C’est cette attitude nationaliste et souverainiste du gouvernement, héritée d’une période charnière de la construction démocratique polonaise, qui est à l’œuvre aujourd’hui, relayée par une église catholique qui, globalement, campe sur des positions conservatrices en s’accommodant d’expressions extrêmes. Elle permet aussi de comprendre les propos du gouvernement et du président du PiS à l’égard des recommandations de la Commission de Venise, du débat au Parlement européen ou encore la réponse portant sur la souveraineté de la Pologne du ministre de la Justice, Zbigniew Ziobro, au vice-président de la Commission européenne.
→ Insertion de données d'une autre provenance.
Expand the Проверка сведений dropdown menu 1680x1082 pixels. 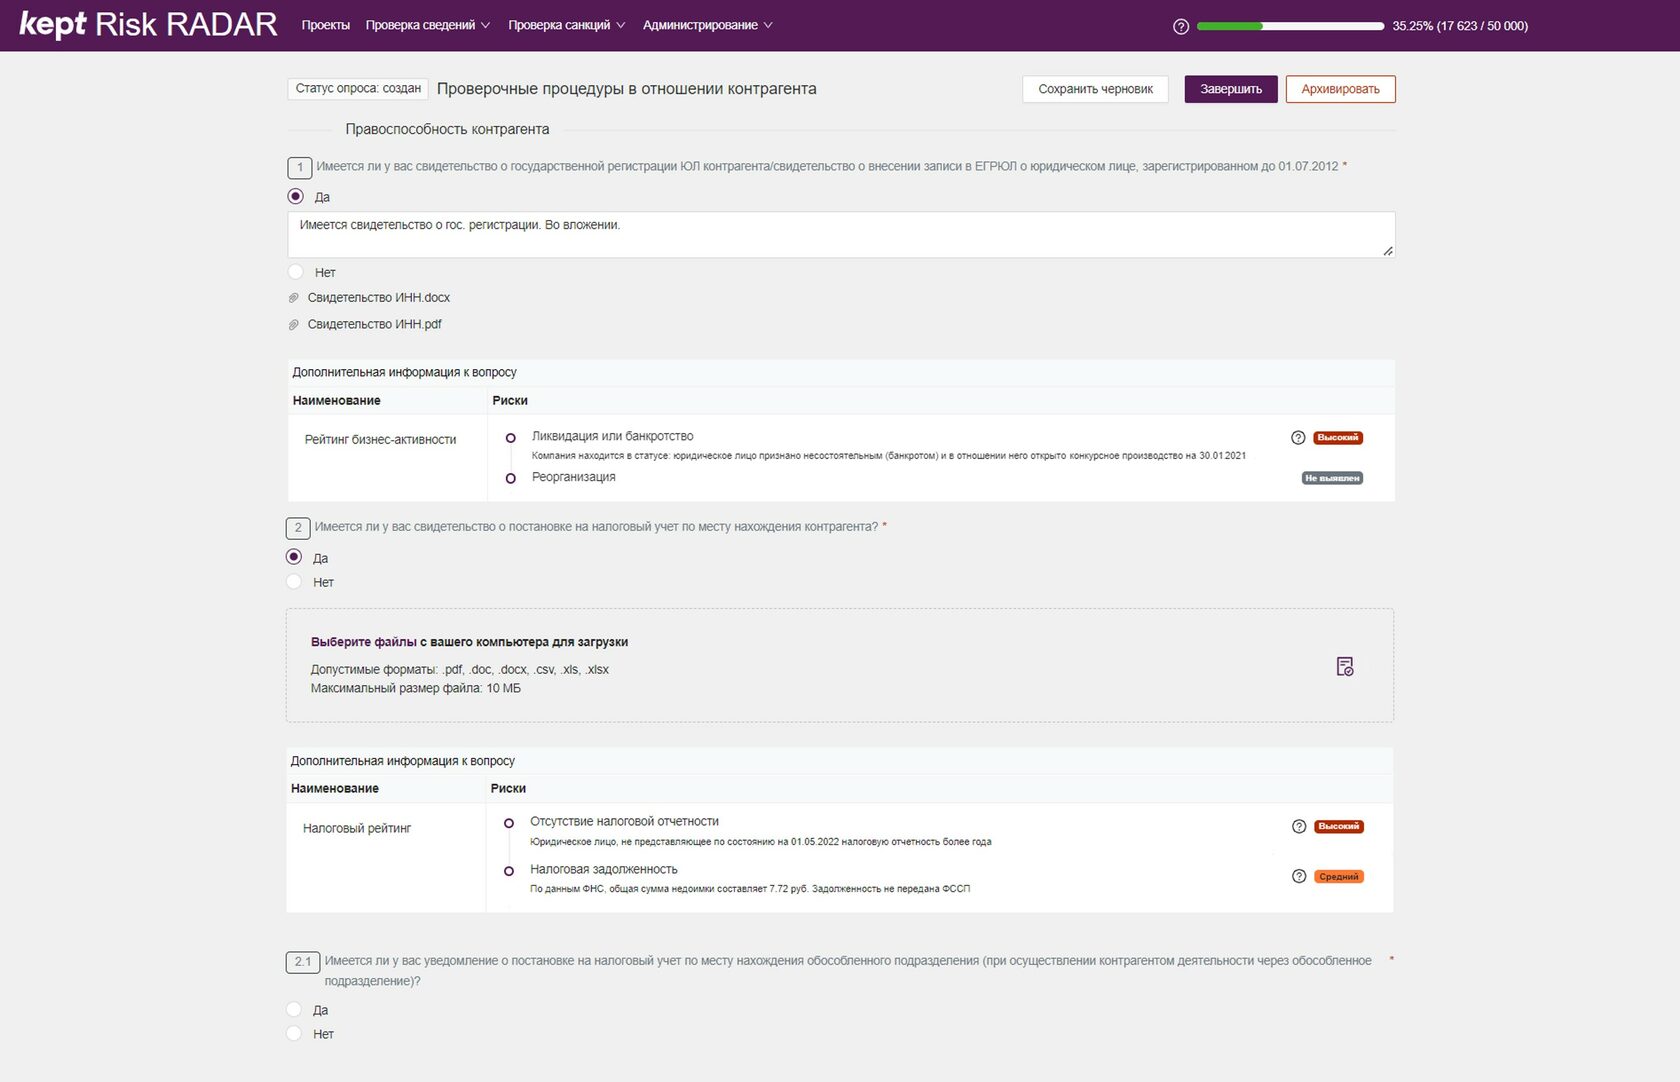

Elle explique enfin l’offensive engagée pour la maîtrise de la narration mémorielle et historique, dont l’un des épisodes récent a été le débat organisé et la projection de tableaux introductifs au film Ida de Paweł Pawlikowski, panneaux qui expliquent que de très nombreux Polonais sauvaient les Juifs pendant la Seconde Guerre mondiale et que les paysans polonais injustement accusés d’avoir commis des actes antisémites sont en fait des boucs émissaires...
L’avenir démocratique de l’Union européenne
L’enjeu des libertés en Pologne se joue donc au travers d’un conflit politique, mais également symbolique. Cette situation doit évidemment être replacée dans un cadre plus global. La Pologne n’est malheureusement pas le seul pays où des partis populistes, à défaut de gagner les élections, bénéficient d’une importante adhésion idéologique et électorale. Victor Orban, premier ministre de Hongrie, prônait en 2010 l’établissement d’une « démocratie illibérale, nationaliste et chrétienne », l’expression « illibérale » renvoyant à la conception d’un État basé sur des axiomes nationaux opposés à la conception « libérale démocratique » des États européens occidentaux.
Le ministre de la Justice polonais souligne d’ailleurs que l’expérience hongroise, elle aussi, a été mise au pilori par l’Union européenne. En Slovaquie, « Notre Slovaquie », parti d’extrême droite raciste, xénophobe, souverainiste et eurosceptique, est entré au Parlement le 5 mars 2016. S’il ne progresse que de 8 %, la rhétorique nationaliste du parti majoritaire se base aussi sur un refus strict de l’immigration, option partagée par le gouvernement polonais. En Europe occidentale, la tentation nationaliste est également fortement présente et n’épargne pas les jeunes générations [9]. Une situation dont a bénéficié le PiS, puisque les jeunes Polonais ont, en 2015, largement voté pour lui aux élections présidentielles et législatives.
Du fait de l’histoire récente du pays, hautement symbolique en Europe au regard du combat mené pour les libertés civiles et politiques, la présente crise polonaise soulève au moins deux interrogations qui portent largement au-delà de ses frontières nationales. La société civile trouvera-t-elle la force et les issues pour faire prévaloir les valeurs démocratiques de sa Constitution ? Dans un contexte marqué par ailleurs par des grandes turbulences internes et externes, l’Europe saura-t-elle trouver sa place et jouer son rôle pour faire prévaloir ses valeurs fondatrices ? Une large part de son avenir se joue dans la réponse qu’elle apportera à cette dernière question.